Deux de ses œuvres les plus analysées, notamment pour leur traitement de l'image imitant d'anciens enregistrements, ses photographies étaient-elles destinées Gaudi (1989), de Manuel Huerga, avec qui il collaborera plus tard aux cérémonies des Jeux Olympiques de Barcelone, et à Train de l'ombre (1996), réalisé par son ami José Luis Guerín.
Il a également été directeur de la photographie de films comme les films peu vus de José María Nunes, Iconockaut (1975) et Autoroute A27 (1976), La sombre histoire du cousin K (Jordi Cadena, 1977), La course, l'esprit de Franco (Gonzalo Herralde, 1977), Le vieux souvenir (Jaime Camino, 1977), tatouage (Rice Luna, 1976), Barcelone (Ferran Llagostera, 1986), Sauna (Andreu Martín, 1989), Paire de trois (Antoni Verdaguer, 1995), Tic tac (Rosa Vergés, 1997), Lion (José Luis Borau, 1997), Le pianiste (Mario Gaz, 1997), Soumettre (Josep Maria Forn, 1997), L'autre côté de la lune (Lluís Josep Comeron, 1999), La chaise (Julio D. Wallovits, 2006) o Voyage magique en Afrique (Jordi Llompart, 2010), un long métrage pour enfants pour les cinémas IMAX 3D et numériques stéréoscopiques.

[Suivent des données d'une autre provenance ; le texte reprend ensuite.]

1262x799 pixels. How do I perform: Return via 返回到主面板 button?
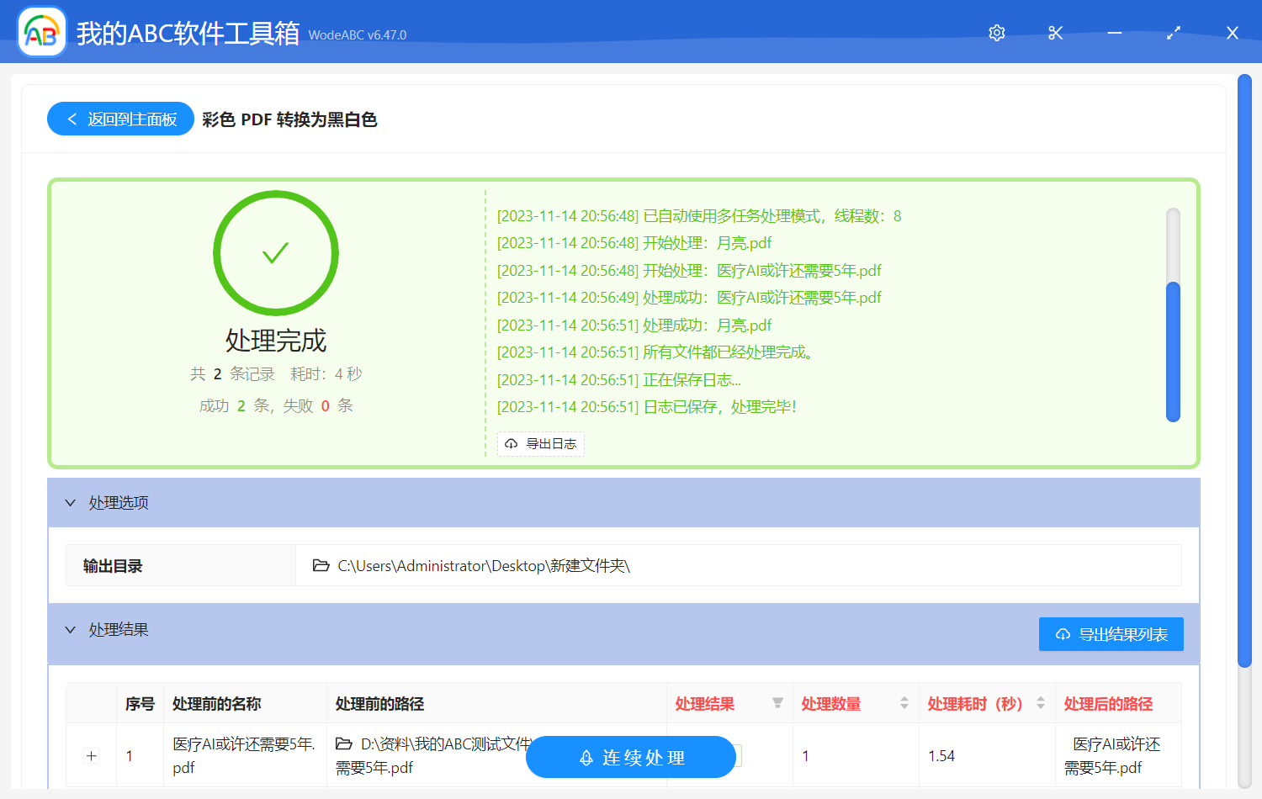coord(119,119)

Retraité du cinéma depuis 2012, Thomas Pladeval Il a mené une carrière engagée en tant qu'enseignant dans diverses universités et écoles, parmi lesquelles ÉCHECS, où il a lancé le Master International en Cinématographie.
Maître de la lumière et de l'ombre, Pladeval Il a consacré de nombreuses années à l'étude et à l'expérimentation de tous les formats chimiques et numériques (il fut un pionnier du film documentaire avec les premières caméras HD de Sony et Philips), y compris la 3D pour grand écran. En 1984, il publie le dictionnaire Terminologie vidéo (en catalan, espagnol et anglais) et continue de travailler sur des études sur l'éclairage, le cadrage, la couleur, la perception visuelle et les aspects stylistiques et linguistiques de l'artisanat.
Au cours de ses dernières années, Pladevall s'est consacré à organiser vos dossiers professionnels, tant analogiques que numériques, dont certains ont été déposés aux Archives Cinématographiques Catalanes et au Musée des Arts du Spectacle de Barcelone.